Sie alle behaupten, die Qualität von Österreichs Bildungssystem erhöhen zu wollen. Doch Worte und Taten sind zwei verschiedene Dinge. Bedenken Sie Folgendes: welcher junge Mensch, der noch einen Funken Selbstachtung in sich trägt, wird sich unter derartigen künftigen Arbeitsbedingungen für diesen Beruf entscheiden? Mehr Klassen, weniger Zeit für den/die einzelne/n Schüler/in, das sieht der neue Gesetzesentwurf vor. Ich würde jetzt sehr gerne von Ihnen wissen, inwiefern die Qualität des Unterrichts in Österreich gesteigert werden soll, wenn LehrerInnen weniger Zeit zum Vor- und Nachbereiten haben, und sich im Schnitt um mehr SchülerInnen als zuvor kümmern müssen. Welche/r Lehrer/in soll da noch Zeit haben, Engagement zu zeigen, zusätzliche Projekte zu organisieren, sich Gedanken über das Was und Wie seines Unterrichts zu machen?

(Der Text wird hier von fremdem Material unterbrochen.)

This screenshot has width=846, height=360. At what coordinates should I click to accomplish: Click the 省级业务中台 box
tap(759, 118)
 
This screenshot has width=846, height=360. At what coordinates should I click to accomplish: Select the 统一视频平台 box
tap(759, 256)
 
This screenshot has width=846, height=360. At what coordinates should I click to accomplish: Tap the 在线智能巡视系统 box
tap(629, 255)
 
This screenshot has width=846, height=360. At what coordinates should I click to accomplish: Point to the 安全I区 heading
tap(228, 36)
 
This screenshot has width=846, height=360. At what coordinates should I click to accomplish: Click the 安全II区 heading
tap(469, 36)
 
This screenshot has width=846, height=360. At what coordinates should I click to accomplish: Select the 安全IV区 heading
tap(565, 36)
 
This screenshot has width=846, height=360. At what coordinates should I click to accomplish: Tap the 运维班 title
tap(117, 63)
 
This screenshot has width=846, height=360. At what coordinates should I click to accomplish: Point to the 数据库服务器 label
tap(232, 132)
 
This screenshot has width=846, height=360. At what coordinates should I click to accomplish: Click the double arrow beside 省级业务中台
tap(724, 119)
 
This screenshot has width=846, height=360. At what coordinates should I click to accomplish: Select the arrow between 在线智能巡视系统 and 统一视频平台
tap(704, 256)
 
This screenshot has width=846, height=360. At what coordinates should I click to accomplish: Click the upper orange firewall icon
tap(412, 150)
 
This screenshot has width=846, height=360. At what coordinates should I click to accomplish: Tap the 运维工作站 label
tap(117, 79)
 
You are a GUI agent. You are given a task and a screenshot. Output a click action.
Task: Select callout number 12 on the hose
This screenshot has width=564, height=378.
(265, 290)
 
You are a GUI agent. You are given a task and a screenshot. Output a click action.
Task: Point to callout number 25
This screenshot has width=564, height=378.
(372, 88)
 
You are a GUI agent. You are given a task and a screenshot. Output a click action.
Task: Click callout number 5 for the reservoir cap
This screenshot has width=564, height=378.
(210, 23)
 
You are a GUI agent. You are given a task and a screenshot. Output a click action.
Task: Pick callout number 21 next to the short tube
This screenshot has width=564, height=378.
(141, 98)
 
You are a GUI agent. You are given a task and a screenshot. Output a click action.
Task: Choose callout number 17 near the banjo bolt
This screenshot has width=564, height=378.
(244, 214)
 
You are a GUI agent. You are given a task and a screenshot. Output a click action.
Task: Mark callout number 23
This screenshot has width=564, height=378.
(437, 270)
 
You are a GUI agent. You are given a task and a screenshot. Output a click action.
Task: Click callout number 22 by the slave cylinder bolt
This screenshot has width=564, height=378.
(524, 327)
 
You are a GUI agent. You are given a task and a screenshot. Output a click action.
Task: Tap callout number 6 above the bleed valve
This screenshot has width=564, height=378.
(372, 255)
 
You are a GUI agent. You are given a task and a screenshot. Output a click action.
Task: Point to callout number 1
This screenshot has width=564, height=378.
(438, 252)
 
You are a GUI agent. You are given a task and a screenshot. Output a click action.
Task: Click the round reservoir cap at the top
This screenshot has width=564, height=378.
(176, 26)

Für mich ist der Ausgang dieses Szenarios klar: bevor ich mich nach den ersten 3 Jahren als Lehrer/in mit Burn-out in die nächste Nervenheilanstalt begebe, steige ich in diesen Beruf gar nicht erst ein. Geschätzt werde ich dort sowieso nicht, und selbst verwirklichen könnte ich mich als Lehrerin auch nicht. Denn mit der erhöhten Unterrichtsverpflichtung fehlt die jetzt schon kaum vorhandene Zeit, guten Unterricht zu gestalten (ja, gestalten!). So wie ich werden auch viele andere angehende Junglehrer/innen denken. Und wer, frage ich mich, geht dann in den Lehrberuf? Vermutlich die Leute, denen es jetzt schon wurscht ist. Dann lädt man halt ein paar Arbeitsblätter vor der nächsten Englischstunde aus dem Internet herunter, damit sollen sich die Kinder dann beschäftigen. Ob ihnen das Spaß macht oder sie in dem Fach weiterbringt interessiert nicht. Ich muss einstweilen Hausübungshefte korrigieren, denn dazu fehlt mir sonst die Zeit…

Man könnte jetzt meinen, Sie seien einfach der falschen Annahme gewesen, dass die von Ihnen geplanten Maßnahmen zur Verbesserung des österreichischen Bildungssystems beitragen würden. In diesem Fall können wir ja nun alle gemeinsam erleichtert aufatmen, denn Gott sei Dank hatten Sie nun die Gelegenheit, von mir noch rechtzeitig aufgeklärt zu werden! Jetzt steht einem neuen, qualitativ HOCHWERTIGEN LehrerInnendienstrecht nichts mehr im Wege.

Ich habe aber einen anderen, dunklen, sehr sehr traurigen Verdacht. Vielleicht wussten Sie all das, was ich Ihnen gerade versucht habe mitzuteilen, schon von Beginn an. Der Wahlkampf ist hart, der Sieg schwer umkämpft. Warum sich also nicht beliebt machen, indem man auf den gemeinsamen Sündenbock schimpft? Und wenn dabei das österreichische Bildungssystem einen weiteren Schritt gen Abgrund tut? Unwichtig. Was zählt schon die Wahrheit, wenn es um den Sieg geht.

Aber: noch haben Sie Zeit, mich vom Gegenteil zu überzeugen. Wer von Ihnen dreien es wohl schaffen wird?